Provided entries ::
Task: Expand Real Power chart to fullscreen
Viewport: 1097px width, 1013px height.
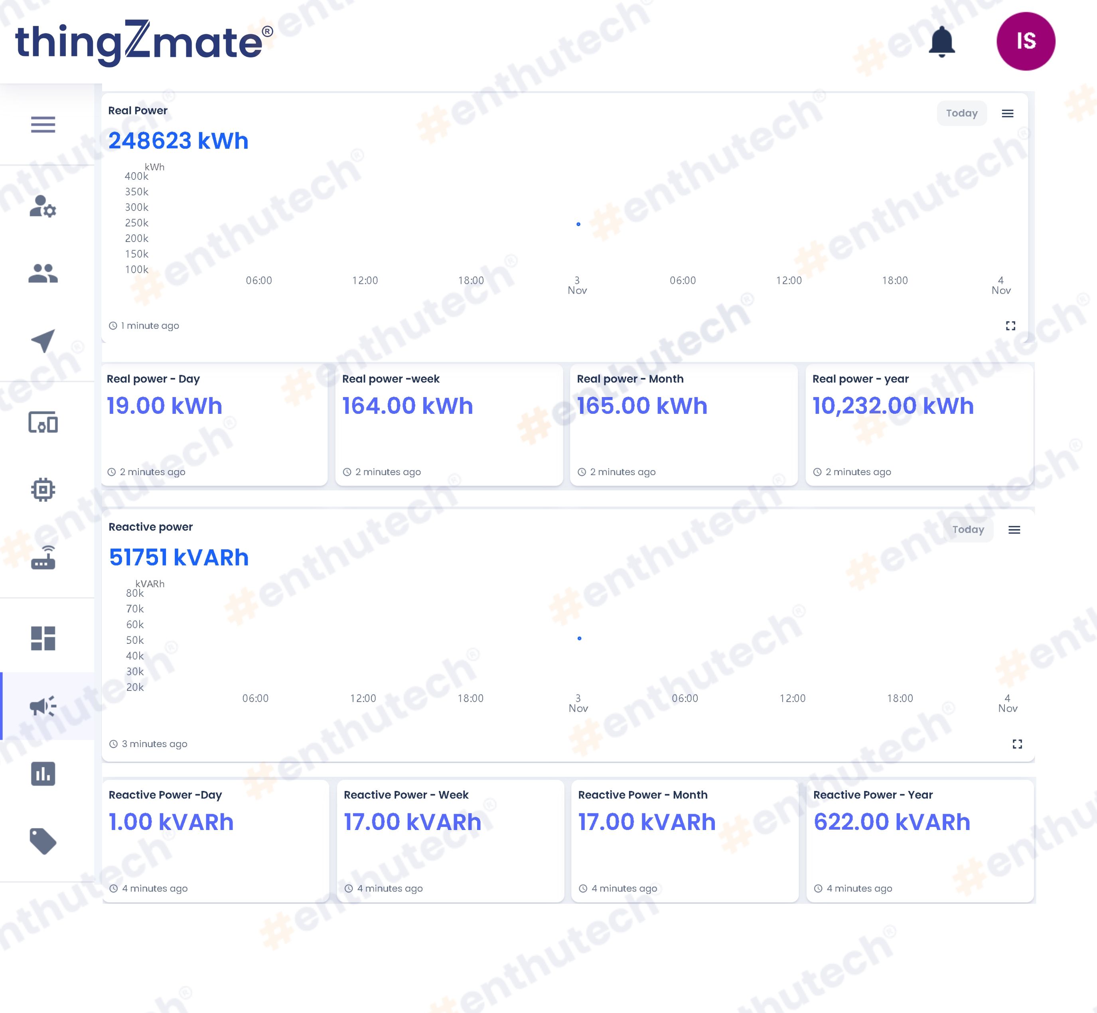Action: [x=1010, y=326]
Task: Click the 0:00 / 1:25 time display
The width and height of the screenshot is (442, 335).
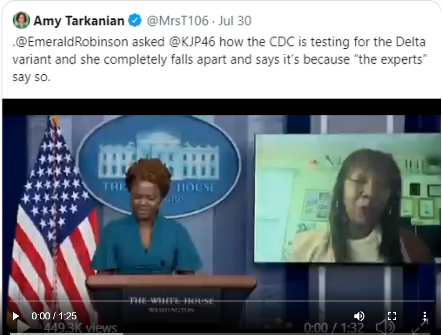Action: pos(54,316)
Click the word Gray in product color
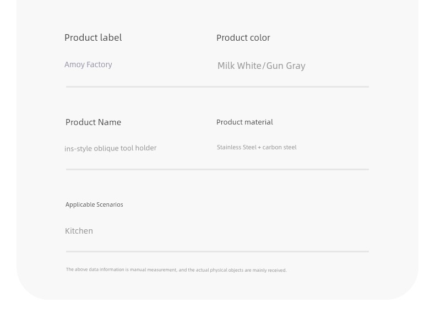Screen dimensions: 435x313 point(296,66)
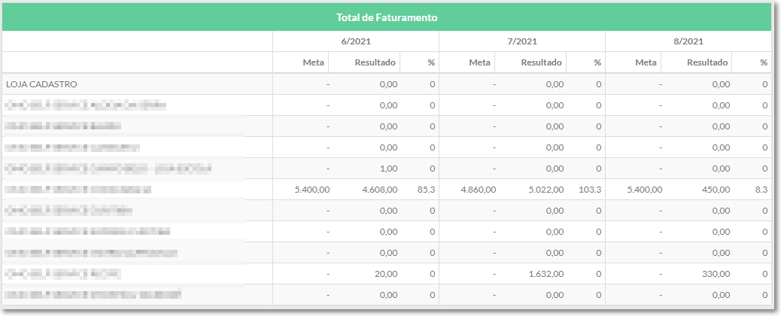Click the Meta header under 6/2021
The image size is (781, 316).
[x=313, y=62]
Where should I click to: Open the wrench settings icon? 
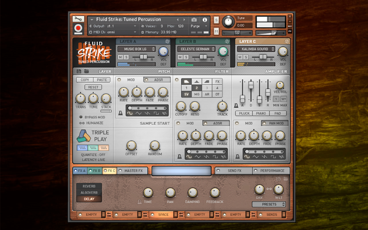(x=78, y=19)
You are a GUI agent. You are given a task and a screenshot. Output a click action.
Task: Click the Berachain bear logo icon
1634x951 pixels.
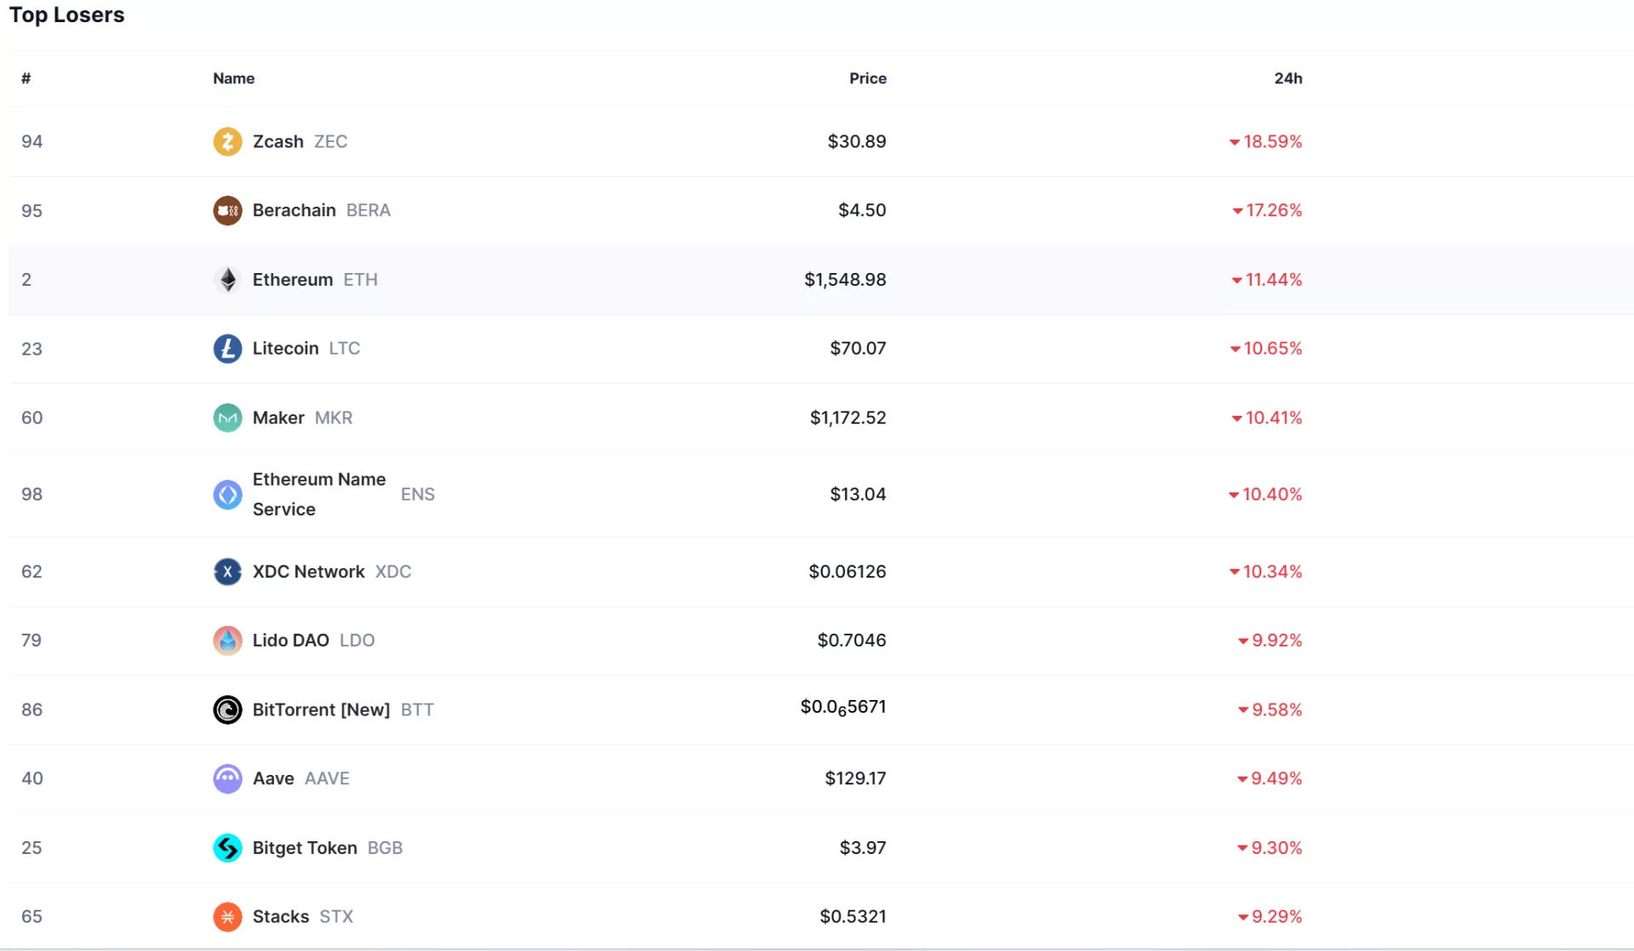click(x=227, y=210)
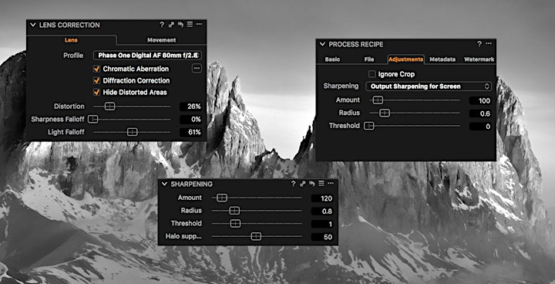This screenshot has width=555, height=284.
Task: Open help for the Process Recipe panel
Action: click(479, 44)
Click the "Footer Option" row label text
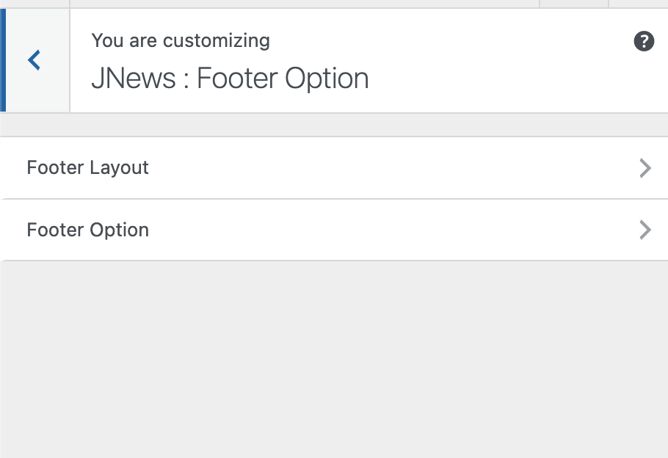668x458 pixels. [x=87, y=230]
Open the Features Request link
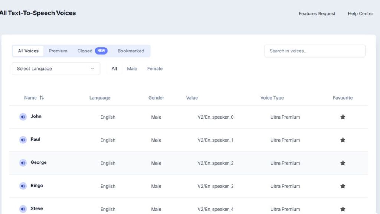This screenshot has width=380, height=214. [317, 14]
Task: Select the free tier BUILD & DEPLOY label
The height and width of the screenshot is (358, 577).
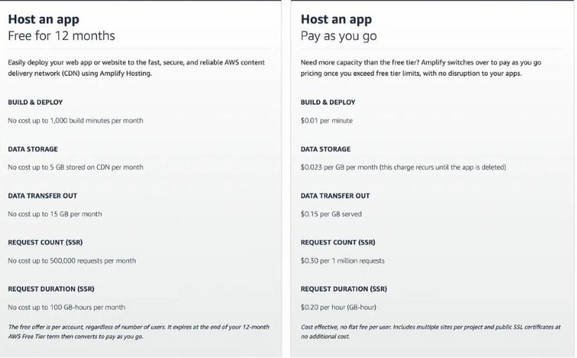Action: click(35, 102)
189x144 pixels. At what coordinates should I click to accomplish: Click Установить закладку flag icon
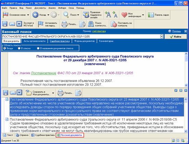pos(40,24)
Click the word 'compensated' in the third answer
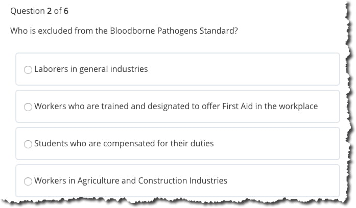The width and height of the screenshot is (356, 208). (x=127, y=143)
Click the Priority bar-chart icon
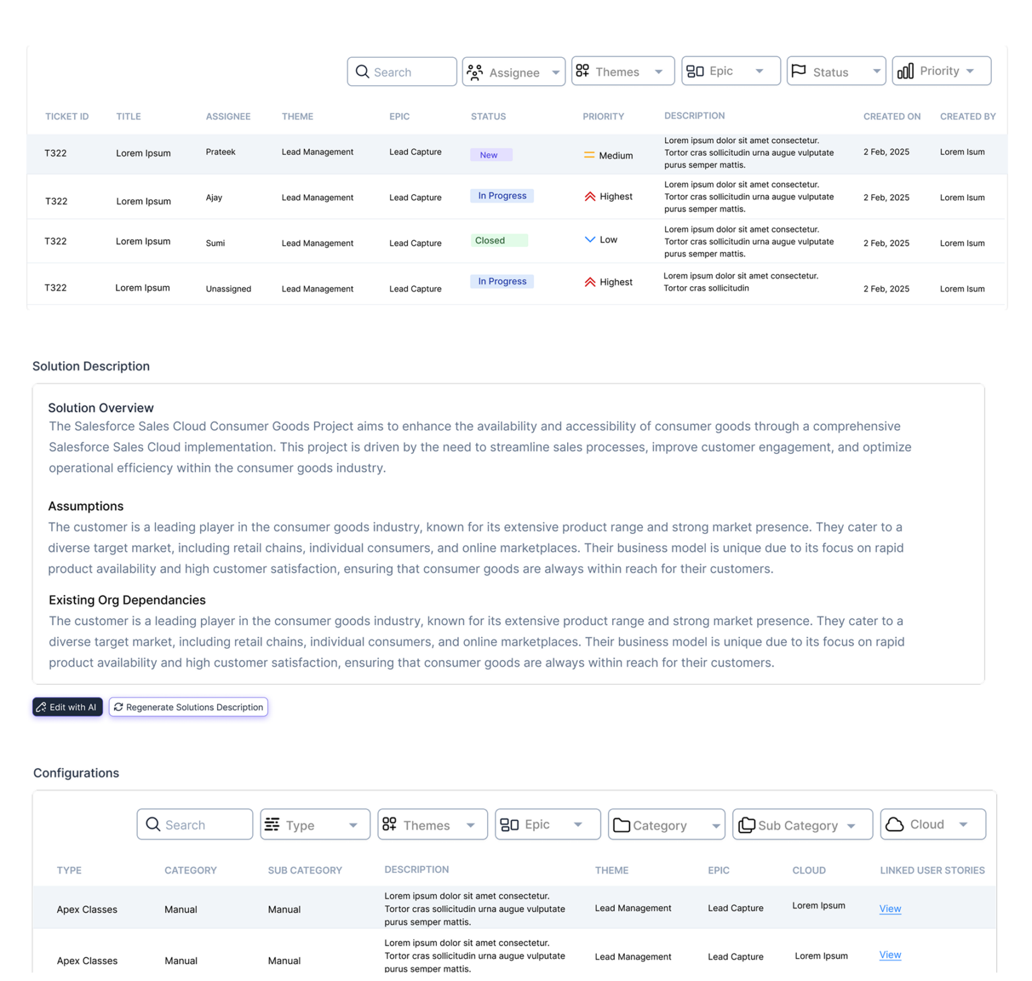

What needs to be done :: Write out again, exactly, each line from the one containing "Where should I" through the last line of the entries, and omit every picture.

Exercise output ::
Where should I click to: Open the wrench settings icon? 
(x=78, y=19)
You are a GUI agent. You are given a task and a screenshot. Output a click action.
Task: Click the Berachain bear logo icon
1634x951 pixels.
click(x=227, y=210)
This screenshot has width=555, height=284.
Task: Open help for the Process Recipe panel
Action: click(479, 44)
Click the "Footer Option" row label text
668x458 pixels. [x=87, y=230]
Open the Features Request link
This screenshot has width=380, height=214. [317, 14]
Task: Select the free tier BUILD & DEPLOY label
The height and width of the screenshot is (358, 577).
Action: click(35, 102)
189x144 pixels. At what coordinates should I click to accomplish: Click Установить закладку flag icon
pos(40,24)
Click the word 'compensated' in the third answer
The width and height of the screenshot is (356, 208). (x=127, y=143)
Click the Priority bar-chart icon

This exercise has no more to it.